## What needs to be done:
Where the word "will" occurs in a line of the listing below, copy that line.
<<<<
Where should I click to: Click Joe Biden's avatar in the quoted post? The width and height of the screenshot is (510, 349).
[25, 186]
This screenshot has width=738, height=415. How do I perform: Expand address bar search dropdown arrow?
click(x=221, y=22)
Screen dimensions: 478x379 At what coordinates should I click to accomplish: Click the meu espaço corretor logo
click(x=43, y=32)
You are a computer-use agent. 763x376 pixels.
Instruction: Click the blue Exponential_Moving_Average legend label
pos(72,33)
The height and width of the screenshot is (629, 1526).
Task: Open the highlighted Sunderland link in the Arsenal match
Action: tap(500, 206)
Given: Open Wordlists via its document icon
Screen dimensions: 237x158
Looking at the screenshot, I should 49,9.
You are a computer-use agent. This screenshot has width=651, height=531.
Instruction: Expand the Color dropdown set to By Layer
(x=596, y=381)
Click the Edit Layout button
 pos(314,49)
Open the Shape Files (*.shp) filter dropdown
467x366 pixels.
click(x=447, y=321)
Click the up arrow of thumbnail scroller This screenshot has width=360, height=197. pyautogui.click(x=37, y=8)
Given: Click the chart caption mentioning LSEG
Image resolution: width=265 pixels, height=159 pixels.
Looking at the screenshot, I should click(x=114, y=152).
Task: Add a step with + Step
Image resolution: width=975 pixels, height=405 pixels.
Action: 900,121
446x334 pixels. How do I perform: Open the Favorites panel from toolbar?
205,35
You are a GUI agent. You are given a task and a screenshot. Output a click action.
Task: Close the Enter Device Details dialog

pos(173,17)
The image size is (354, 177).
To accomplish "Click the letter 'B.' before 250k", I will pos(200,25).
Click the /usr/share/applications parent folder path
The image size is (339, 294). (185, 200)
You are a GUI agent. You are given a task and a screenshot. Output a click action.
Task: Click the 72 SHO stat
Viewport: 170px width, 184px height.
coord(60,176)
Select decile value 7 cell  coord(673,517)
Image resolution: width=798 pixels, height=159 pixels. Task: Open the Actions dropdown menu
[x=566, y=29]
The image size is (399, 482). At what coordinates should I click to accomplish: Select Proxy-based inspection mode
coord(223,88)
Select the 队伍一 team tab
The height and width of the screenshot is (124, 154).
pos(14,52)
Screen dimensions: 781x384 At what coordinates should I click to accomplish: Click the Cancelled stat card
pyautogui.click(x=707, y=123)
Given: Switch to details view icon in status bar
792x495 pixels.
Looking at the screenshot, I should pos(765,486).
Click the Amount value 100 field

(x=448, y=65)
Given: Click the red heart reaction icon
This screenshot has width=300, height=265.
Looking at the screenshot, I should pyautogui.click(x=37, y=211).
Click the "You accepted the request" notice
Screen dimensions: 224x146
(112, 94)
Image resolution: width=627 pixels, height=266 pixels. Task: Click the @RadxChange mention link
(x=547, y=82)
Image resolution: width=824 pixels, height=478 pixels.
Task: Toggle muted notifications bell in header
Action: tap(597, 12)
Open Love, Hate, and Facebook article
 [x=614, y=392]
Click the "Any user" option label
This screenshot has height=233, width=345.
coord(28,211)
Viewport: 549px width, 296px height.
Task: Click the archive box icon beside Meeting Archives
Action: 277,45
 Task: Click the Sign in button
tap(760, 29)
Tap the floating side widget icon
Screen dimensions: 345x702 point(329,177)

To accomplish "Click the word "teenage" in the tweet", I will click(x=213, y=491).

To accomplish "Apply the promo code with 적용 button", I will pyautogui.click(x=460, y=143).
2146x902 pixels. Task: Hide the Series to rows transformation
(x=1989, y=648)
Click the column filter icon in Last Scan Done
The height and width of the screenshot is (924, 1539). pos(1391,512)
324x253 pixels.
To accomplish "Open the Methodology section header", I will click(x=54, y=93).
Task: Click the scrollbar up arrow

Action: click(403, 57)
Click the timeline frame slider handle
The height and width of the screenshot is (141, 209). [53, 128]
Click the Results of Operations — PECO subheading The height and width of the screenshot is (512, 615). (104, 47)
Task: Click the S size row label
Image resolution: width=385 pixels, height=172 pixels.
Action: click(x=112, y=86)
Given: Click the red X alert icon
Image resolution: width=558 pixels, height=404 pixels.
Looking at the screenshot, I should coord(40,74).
>>>>
## Exercise solution:
To accomplish "Click the letter 'B.' before 250k", I will pos(200,25).
To accomplish "Click the word "teenage" in the tweet", I will click(x=213, y=491).
To accomplish "Apply the promo code with 적용 button", I will pyautogui.click(x=460, y=143).
To accomplish "Open the Methodology section header", I will click(x=54, y=93).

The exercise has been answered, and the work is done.